Source data:
•••
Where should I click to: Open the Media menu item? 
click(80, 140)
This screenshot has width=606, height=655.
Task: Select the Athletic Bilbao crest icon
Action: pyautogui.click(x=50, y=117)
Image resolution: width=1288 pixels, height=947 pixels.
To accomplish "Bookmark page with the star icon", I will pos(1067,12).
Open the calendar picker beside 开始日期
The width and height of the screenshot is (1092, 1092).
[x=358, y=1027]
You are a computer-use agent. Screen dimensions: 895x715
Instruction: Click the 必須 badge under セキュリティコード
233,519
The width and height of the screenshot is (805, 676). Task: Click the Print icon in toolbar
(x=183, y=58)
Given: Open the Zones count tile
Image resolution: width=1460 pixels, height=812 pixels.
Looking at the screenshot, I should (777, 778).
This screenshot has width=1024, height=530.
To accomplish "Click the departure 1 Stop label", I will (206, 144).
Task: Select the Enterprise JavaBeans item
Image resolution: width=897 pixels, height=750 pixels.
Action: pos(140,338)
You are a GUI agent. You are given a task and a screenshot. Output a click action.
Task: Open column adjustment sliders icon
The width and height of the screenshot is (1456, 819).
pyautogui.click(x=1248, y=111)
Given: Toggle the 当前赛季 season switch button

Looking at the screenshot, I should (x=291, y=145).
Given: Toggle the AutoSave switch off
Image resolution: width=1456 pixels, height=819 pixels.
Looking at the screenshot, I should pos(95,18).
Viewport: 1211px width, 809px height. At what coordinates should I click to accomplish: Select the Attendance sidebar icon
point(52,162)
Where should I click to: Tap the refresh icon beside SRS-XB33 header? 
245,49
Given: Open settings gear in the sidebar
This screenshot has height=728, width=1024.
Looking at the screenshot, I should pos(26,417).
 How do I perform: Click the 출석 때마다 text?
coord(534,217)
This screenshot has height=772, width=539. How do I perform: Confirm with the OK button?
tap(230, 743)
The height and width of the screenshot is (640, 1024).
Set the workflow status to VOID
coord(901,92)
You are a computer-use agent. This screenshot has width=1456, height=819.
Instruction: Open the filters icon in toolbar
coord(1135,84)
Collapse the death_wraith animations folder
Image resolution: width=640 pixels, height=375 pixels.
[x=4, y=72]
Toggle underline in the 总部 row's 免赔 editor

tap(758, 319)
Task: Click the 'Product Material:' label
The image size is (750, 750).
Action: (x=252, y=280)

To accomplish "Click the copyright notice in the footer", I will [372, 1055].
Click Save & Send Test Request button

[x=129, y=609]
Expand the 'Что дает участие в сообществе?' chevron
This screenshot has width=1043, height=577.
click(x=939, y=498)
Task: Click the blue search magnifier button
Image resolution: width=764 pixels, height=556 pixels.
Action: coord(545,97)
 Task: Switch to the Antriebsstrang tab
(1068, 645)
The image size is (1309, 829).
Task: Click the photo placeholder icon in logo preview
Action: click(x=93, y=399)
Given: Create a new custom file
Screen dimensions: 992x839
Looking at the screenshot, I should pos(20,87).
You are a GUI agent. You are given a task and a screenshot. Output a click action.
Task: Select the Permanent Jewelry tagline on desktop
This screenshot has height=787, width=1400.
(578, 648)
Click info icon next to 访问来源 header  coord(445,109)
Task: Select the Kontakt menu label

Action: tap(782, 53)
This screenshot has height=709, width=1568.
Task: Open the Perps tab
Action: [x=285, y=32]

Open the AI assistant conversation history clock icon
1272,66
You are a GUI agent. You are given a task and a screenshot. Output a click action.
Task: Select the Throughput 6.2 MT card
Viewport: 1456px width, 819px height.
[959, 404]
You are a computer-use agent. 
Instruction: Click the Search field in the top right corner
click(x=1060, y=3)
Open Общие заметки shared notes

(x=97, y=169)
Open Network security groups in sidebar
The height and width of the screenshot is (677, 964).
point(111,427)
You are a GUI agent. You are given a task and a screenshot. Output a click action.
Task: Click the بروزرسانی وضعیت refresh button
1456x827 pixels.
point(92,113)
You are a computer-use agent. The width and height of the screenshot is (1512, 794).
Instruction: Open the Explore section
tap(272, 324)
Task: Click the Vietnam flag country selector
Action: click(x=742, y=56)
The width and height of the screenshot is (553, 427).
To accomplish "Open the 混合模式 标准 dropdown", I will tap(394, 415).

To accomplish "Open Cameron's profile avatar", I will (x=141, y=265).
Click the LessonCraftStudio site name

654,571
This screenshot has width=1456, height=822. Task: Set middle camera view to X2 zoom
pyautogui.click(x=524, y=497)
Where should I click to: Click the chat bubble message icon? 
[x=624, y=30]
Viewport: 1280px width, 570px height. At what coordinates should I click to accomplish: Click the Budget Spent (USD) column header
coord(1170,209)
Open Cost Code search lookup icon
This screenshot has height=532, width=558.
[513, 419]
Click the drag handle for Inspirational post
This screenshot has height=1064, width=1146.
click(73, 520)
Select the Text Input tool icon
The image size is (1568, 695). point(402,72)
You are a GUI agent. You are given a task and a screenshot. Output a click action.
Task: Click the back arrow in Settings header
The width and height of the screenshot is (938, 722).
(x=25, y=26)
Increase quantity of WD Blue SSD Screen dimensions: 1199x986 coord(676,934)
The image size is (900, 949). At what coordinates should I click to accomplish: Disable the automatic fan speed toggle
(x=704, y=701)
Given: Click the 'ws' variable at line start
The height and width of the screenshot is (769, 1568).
•••
• [WHAT TO DO]:
Can you render every line of the items above as a JSON list of strings, one string per line, leaving out blank lines?

• [RESPONSE TO THE EXERCISE]:
[
  "Where should I click to: Open the Media menu item? ",
  "click(80, 140)",
  "This screenshot has width=606, height=655.",
  "Task: Select the Athletic Bilbao crest icon",
  "Action: pyautogui.click(x=50, y=117)",
  "Image resolution: width=1288 pixels, height=947 pixels.",
  "To accomplish \"Bookmark page with the star icon\", I will pos(1067,12).",
  "Open the calendar picker beside 开始日期",
  "The width and height of the screenshot is (1092, 1092).",
  "[x=358, y=1027]",
  "You are a computer-use agent. Screen dimensions: 895x715",
  "Instruction: Click the 必須 badge under セキュリティコード",
  "233,519",
  "The width and height of the screenshot is (805, 676). Task: Click the Print icon in toolbar",
  "(x=183, y=58)",
  "Given: Open the Zones count tile",
  "Image resolution: width=1460 pixels, height=812 pixels.",
  "Looking at the screenshot, I should (777, 778).",
  "This screenshot has width=1024, height=530.",
  "To accomplish \"Click the departure 1 Stop label\", I will (206, 144).",
  "Task: Select the Enterprise JavaBeans item",
  "Image resolution: width=897 pixels, height=750 pixels.",
  "Action: pos(140,338)",
  "You are a GUI agent. You are given a task and a screenshot. Output a click action.",
  "Task: Open column adjustment sliders icon",
  "The width and height of the screenshot is (1456, 819).",
  "pyautogui.click(x=1248, y=111)",
  "Given: Toggle the 当前赛季 season switch button",
  "Looking at the screenshot, I should (x=291, y=145).",
  "Given: Toggle the AutoSave switch off",
  "Image resolution: width=1456 pixels, height=819 pixels.",
  "Looking at the screenshot, I should pos(95,18).",
  "Viewport: 1211px width, 809px height. At what coordinates should I click to accomplish: Select the Attendance sidebar icon",
  "point(52,162)",
  "Where should I click to: Tap the refresh icon beside SRS-XB33 header? ",
  "245,49",
  "Given: Open settings gear in the sidebar",
  "This screenshot has height=728, width=1024.",
  "Looking at the screenshot, I should pos(26,417).",
  " How do I perform: Click the 출석 때마다 text?",
  "coord(534,217)",
  "This screenshot has height=772, width=539. How do I perform: Confirm with the OK button?",
  "tap(230, 743)",
  "The height and width of the screenshot is (640, 1024).",
  "Set the workflow status to VOID",
  "coord(901,92)",
  "You are a computer-use agent. This screenshot has width=1456, height=819.",
  "Instruction: Open the filters icon in toolbar",
  "coord(1135,84)",
  "Collapse the death_wraith animations folder",
  "Image resolution: width=640 pixels, height=375 pixels.",
  "[x=4, y=72]",
  "Toggle underline in the 总部 row's 免赔 editor",
  "tap(758, 319)",
  "Task: Click the 'Product Material:' label",
  "The image size is (750, 750).",
  "Action: (x=252, y=280)",
  "To accomplish \"Click the copyright notice in the footer\", I will [372, 1055].",
  "Click Save & Send Test Request button",
  "[x=129, y=609]",
  "Expand the 'Что дает участие в сообществе?' chevron",
  "This screenshot has width=1043, height=577.",
  "click(x=939, y=498)",
  "Task: Click the blue search magnifier button",
  "Image resolution: width=764 pixels, height=556 pixels.",
  "Action: coord(545,97)",
  " Task: Switch to the Antriebsstrang tab",
  "(1068, 645)",
  "The image size is (1309, 829).",
  "Task: Click the photo placeholder icon in logo preview",
  "Action: click(x=93, y=399)",
  "Given: Create a new custom file",
  "Screen dimensions: 992x839",
  "Looking at the screenshot, I should pos(20,87).",
  "You are a GUI agent. You are given a task and a screenshot. Output a click action.",
  "Task: Select the Permanent Jewelry tagline on desktop",
  "This screenshot has height=787, width=1400.",
  "(578, 648)",
  "Click info icon next to 访问来源 header  coord(445,109)",
  "Task: Select the Kontakt menu label",
  "Action: tap(782, 53)",
  "This screenshot has height=709, width=1568.",
  "Task: Open the Perps tab",
  "Action: [x=285, y=32]",
  "Open the AI assistant conversation history clock icon",
  "1272,66",
  "You are a GUI agent. You are given a task and a screenshot. Output a click action.",
  "Task: Select the Throughput 6.2 MT card",
  "Viewport: 1456px width, 819px height.",
  "[959, 404]",
  "You are a computer-use agent. ",
  "Instruction: Click the Search field in the top right corner",
  "click(x=1060, y=3)",
  "Open Общие заметки shared notes",
  "(x=97, y=169)",
  "Open Network security groups in sidebar",
  "The height and width of the screenshot is (677, 964).",
  "point(111,427)",
  "You are a GUI agent. You are given a task and a screenshot. Output a click action.",
  "Task: Click the بروزرسانی وضعیت refresh button",
  "1456x827 pixels.",
  "point(92,113)",
  "You are a computer-use agent. The width and height of the screenshot is (1512, 794).",
  "Instruction: Open the Explore section",
  "tap(272, 324)",
  "Task: Click the Vietnam flag country selector",
  "Action: click(x=742, y=56)",
  "The width and height of the screenshot is (553, 427).",
  "To accomplish \"Open the 混合模式 标准 dropdown\", I will tap(394, 415).",
  "To accomplish \"Open Cameron's profile avatar\", I will (x=141, y=265).",
  "Click the LessonCraftStudio site name",
  "654,571",
  "This screenshot has width=1456, height=822. Task: Set middle camera view to X2 zoom",
  "pyautogui.click(x=524, y=497)",
  "Where should I click to: Click the chat bubble message icon? ",
  "[x=624, y=30]",
  "Viewport: 1280px width, 570px height. At what coordinates should I click to accomplish: Click the Budget Spent (USD) column header",
  "coord(1170,209)",
  "Open Cost Code search lookup icon",
  "This screenshot has height=532, width=558.",
  "[513, 419]",
  "Click the drag handle for Inspirational post",
  "This screenshot has height=1064, width=1146.",
  "click(73, 520)",
  "Select the Text Input tool icon",
  "The image size is (1568, 695). point(402,72)",
  "You are a GUI agent. You are given a task and a screenshot. Output a click action.",
  "Task: Click the back arrow in Settings header",
  "The width and height of the screenshot is (938, 722).",
  "(x=25, y=26)",
  "Increase quantity of WD Blue SSD Screen dimensions: 1199x986 coord(676,934)",
  "The image size is (900, 949). At what coordinates should I click to accomplish: Disable the automatic fan speed toggle",
  "(x=704, y=701)",
  "Given: Click the 'ws' variable at line start",
  "The height and width of the screenshot is (769, 1568)."
]